Intel-XE Archive on lore.kernel.org
 help / color / mirror / Atom feed
From: Rodrigo Vivi <rodrigo.vivi@intel.com>
To: Lucas De Marchi <lucas.demarchi@intel.com>
Cc: intel-xe <intel-xe@lists.freedesktop.org>,
	Francois Dugast <francois.dugast@intel.com>,
	Riana Tauro <riana.tauro@intel.com>
Subject: Re: [PATCH v2 1/2] drm/xe: Move survivability back to xe
Date: Wed, 12 Mar 2025 16:12:17 -0400	[thread overview]
Message-ID: <Z9HqoTBhvwscVxOE@intel.com> (raw)
In-Reply-To: <d5o2j2fff2ntlmzq43marpyx3r3uec3cyarxjhlq72e64xxydl@gmudrfgn7xhm>

On Tue, Mar 11, 2025 at 04:09:44PM -0500, Lucas De Marchi wrote:
> On Tue, Mar 11, 2025 at 04:55:16PM -0400, Rodrigo Vivi wrote:
> > On Tue, Mar 11, 2025 at 11:34:55AM -0700, Lucas De Marchi wrote:
> > > Commit d40f275d96e8 ("drm/xe: Move survivability entirely to xe_pci")

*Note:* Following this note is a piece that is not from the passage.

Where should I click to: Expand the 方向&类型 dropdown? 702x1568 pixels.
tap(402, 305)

> > > moved the survivability handling to be done entirely in the xe_pci
> > > layer. However there are some issues with that approach:
> > > 
> > > 1) Survivability mode needs at least the mmio initialized, otherwise it
> > >    can't really read a register to decide if it should enter that state
> > > 2) SR-IOV mode should be initialized, otherwise it's not possible to
> > >    check if it's VF
> > > 
> > > Besides, as pointed by Riana the check for
> > > xe_survivability_mode_enable() was wrong in xe_pci_probe() since it's
> > > not a bool return.
> > > 
> > > Fix that by moving the initialization to be entirely in the xe_device
> > > layer, with the correct dependencies handled. The xe_pci now only checks
> > > for "is it enabled?", like it's doing in
> > > xe_pci_suspend()/xe_pci_remove(), etc.
> > > 
> > > Cc: Riana Tauro <riana.tauro@intel.com>
> > > Fixes: d40f275d96e8 ("drm/xe: Move survivability entirely to xe_pci")

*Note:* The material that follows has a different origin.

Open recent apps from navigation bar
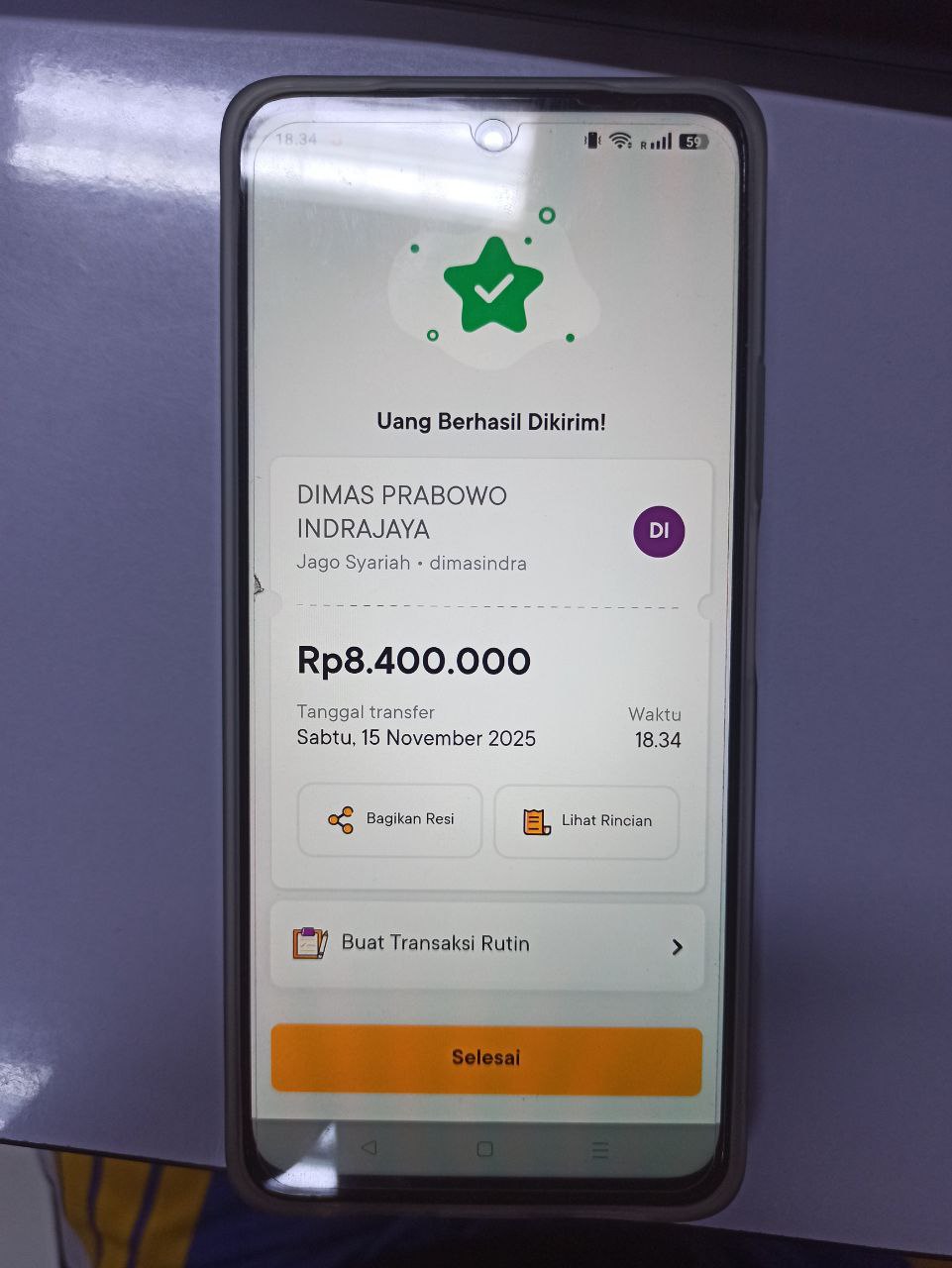 click(600, 1150)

> > > Signed-off-by: Lucas De Marchi <lucas.demarchi@intel.com>
> > > ---
> > >  drivers/gpu/drm/xe/xe_device.c             | 14 +++++++++++++-
> > >  drivers/gpu/drm/xe/xe_pci.c                | 16 +++++++---------
> > >  drivers/gpu/drm/xe/xe_survivability_mode.c | 14 +++++++++-----
> > >  3 files changed, 29 insertions(+), 15 deletions(-)
> > > 
> > > diff --git a/drivers/gpu/drm/xe/xe_device.c b/drivers/gpu/drm/xe/xe_device.c
> > > index 5d79b439dd625..023290e5be392 100644
> > > --- a/drivers/gpu/drm/xe/xe_device.c
> > > +++ b/drivers/gpu/drm/xe/xe_device.c
> > > @@ -53,6 +53,7 @@
> > >  #include "xe_pxp.h"
> > >  #include "xe_query.h"
> > >  #include "xe_shrinker.h"
> > > +#include "xe_survivability_mode.h"

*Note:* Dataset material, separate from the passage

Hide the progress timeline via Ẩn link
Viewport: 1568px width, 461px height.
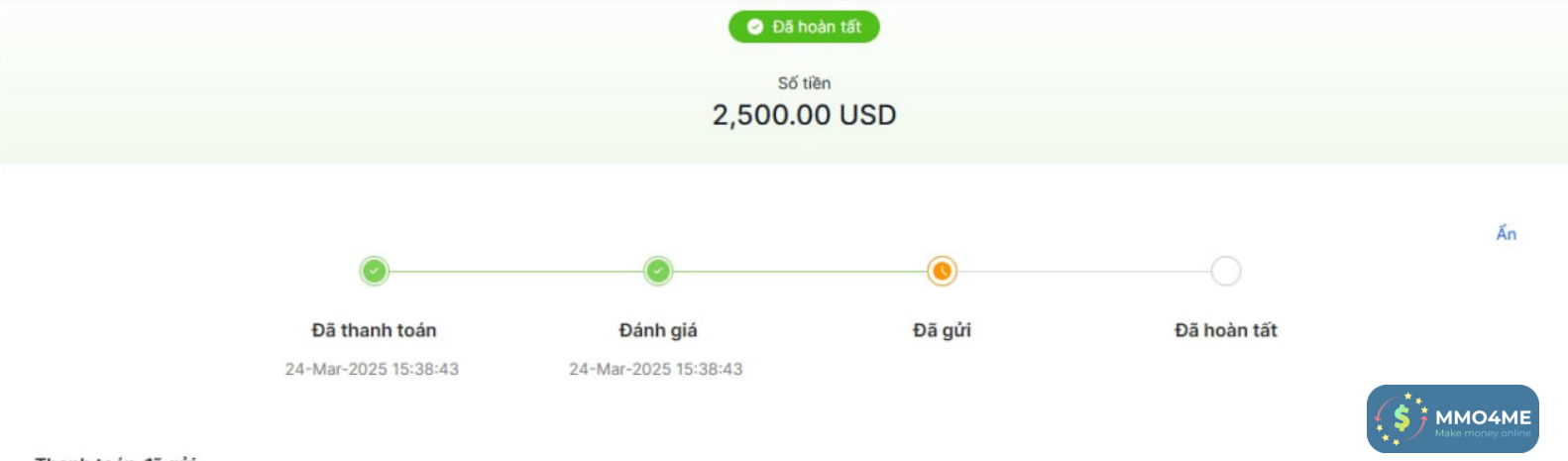(1506, 234)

> > >  #include "xe_sriov.h"
> > >  #include "xe_tile.h"
> > >  #include "xe_ttm_stolen_mgr.h"
> > > @@ -705,8 +706,19 @@ int xe_device_probe_early(struct xe_device *xe)
> > >  	sriov_update_device_info(xe);
> > > 
> > >  	err = xe_pcode_probe_early(xe);
> > > -	if (err)
> > > +	if (err) {
> > > +		int save_err = err;
> > > +
> > > +		/*
> > > +		 * Try to leave device in survivability mode if device is
> > > +		 * capable
> > > +		 */
> > > +		err = xe_survivability_mode_enable(xe);
> > > +		if (!err || err == -ENOTRECOVERABLE)
> > > +			return save_err;
> > > +
> > >  		return err;
> > > +	}
> > > 
> > >  	err = wait_for_lmem_ready(xe);
> > 
> > I'm not 100% sure if we can skip this...
> > Before this patch if lmem_ready failed we would also check for the
> > survivability bit...
> 
> which was not the case before the breakage in
> commit d40f275d96e8 ("drm/xe: Move survivability entirely to xe_pci").
> This restores that behavior, without the odd split of "init in the inner
> layer (xe_device) / enable in the outer layer (xe_pci)".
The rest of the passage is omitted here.